The VBE adder, although larger and slower than CDKM on a monolithic computer, is faster in a distributed environment. The VBE adder exhibits a large (3.5x) performance gain by using the teledata method instead of telegate. For teledata, the performance is independent of the network topology, because only a single operation is required at a time, moving a qubit to a neighboring node. The CDKM adder also communicates only with nearest neighbors, but performs more transfers. The single bus configuration is almost 3x slower than the line topology. On a line, in most time slots, three concurrent transfers are conducted (e.g., between nodes  $1 \rightarrow 2$ ,  $3 \rightarrow 2$ , and  $3 \rightarrow 4$ ).

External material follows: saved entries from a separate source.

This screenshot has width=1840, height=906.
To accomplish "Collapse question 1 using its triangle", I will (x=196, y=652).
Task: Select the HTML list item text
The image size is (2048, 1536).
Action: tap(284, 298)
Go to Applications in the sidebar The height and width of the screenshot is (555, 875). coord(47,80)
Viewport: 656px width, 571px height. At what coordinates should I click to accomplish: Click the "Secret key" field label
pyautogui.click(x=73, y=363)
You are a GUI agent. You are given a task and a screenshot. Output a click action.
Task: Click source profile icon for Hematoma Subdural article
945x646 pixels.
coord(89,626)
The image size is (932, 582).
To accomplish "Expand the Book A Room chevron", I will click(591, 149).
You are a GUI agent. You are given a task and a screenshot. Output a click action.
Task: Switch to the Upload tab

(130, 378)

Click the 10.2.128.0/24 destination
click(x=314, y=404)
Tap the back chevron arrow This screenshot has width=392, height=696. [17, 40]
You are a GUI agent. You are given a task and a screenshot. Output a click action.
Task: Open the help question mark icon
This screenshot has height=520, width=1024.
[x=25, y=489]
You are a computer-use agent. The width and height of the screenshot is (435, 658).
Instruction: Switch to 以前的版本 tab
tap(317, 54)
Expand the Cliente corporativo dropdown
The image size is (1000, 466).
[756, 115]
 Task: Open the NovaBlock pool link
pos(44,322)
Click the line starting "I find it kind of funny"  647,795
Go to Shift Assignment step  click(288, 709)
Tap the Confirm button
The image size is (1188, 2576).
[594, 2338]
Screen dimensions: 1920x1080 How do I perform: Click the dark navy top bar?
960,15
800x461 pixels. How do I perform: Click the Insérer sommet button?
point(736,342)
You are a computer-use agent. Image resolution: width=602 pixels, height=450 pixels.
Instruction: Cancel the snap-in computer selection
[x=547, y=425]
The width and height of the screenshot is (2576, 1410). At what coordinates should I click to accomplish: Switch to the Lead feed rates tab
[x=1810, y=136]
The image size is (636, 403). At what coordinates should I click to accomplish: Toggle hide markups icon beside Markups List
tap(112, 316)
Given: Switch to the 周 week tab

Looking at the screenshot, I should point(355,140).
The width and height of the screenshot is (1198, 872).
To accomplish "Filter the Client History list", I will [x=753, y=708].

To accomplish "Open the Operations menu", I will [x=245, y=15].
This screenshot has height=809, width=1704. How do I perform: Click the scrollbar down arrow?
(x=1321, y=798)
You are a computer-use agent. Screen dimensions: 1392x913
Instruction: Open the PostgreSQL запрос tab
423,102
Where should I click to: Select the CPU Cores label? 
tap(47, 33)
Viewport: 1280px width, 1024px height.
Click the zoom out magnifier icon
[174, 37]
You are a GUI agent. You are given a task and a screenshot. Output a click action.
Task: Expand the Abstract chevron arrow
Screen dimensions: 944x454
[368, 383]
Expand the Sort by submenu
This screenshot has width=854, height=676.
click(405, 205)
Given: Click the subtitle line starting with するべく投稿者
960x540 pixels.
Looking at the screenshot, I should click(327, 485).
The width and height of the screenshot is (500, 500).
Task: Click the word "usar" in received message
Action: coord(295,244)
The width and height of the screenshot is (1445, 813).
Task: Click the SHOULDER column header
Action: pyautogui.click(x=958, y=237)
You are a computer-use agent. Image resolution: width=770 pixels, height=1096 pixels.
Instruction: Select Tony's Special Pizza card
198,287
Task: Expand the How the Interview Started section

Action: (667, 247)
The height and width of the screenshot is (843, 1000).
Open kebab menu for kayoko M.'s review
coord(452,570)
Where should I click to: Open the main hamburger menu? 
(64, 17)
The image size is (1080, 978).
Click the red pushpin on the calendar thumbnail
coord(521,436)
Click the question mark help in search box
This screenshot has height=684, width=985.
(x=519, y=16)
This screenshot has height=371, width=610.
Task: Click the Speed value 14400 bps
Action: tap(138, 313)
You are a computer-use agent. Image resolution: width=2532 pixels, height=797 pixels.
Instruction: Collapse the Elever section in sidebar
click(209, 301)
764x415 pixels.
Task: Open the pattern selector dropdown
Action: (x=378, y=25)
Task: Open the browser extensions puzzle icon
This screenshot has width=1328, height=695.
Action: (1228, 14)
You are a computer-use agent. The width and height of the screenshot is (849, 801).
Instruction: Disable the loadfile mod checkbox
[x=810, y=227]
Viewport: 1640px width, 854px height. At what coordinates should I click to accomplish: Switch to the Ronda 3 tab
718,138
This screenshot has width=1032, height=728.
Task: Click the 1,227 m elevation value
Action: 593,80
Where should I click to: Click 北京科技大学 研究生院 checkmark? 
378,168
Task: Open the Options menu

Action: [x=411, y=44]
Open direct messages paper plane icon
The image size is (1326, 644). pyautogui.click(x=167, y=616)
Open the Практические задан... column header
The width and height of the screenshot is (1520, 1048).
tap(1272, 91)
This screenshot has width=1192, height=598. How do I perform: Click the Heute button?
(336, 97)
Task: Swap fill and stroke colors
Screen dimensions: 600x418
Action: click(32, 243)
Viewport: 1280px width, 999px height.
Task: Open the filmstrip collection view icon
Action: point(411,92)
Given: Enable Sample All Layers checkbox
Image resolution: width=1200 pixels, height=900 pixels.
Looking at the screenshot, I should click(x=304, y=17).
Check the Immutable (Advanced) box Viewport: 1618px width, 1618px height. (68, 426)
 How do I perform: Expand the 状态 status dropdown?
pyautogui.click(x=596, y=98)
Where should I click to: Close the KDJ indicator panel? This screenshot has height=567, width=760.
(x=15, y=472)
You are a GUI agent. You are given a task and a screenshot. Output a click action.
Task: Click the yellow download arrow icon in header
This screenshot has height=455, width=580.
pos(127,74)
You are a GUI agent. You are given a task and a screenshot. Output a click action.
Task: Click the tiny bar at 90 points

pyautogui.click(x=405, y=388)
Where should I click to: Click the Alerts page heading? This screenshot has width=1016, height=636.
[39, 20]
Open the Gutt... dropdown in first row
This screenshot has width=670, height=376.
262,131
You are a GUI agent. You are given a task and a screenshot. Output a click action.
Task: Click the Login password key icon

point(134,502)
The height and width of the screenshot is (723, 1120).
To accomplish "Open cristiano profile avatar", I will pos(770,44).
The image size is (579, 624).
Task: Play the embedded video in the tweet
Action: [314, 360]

An unanticipated but intuitive result is that the performance of the carry-lookahead adder is better in the baseline case than the telegate case, for the fully-connected network. This is due to the limitation of having a single transceiver qubit per node. Putting more qubits in a node increases contention for the transceiver qubit, and reduces performance even though the absolute number of gates that must be executed via teleportation has been reduced. The carry-lookahead adder is easily seen to be inappropriate for the line architecture, since the carry-lookahead requires the use of long-distance gates in order to propagate carry information quickly. Our numbers also show that the carrylookahead adder is not a good match for a bus architecture, despite the favorable long-distance transport, again because of excessive contention for the bus.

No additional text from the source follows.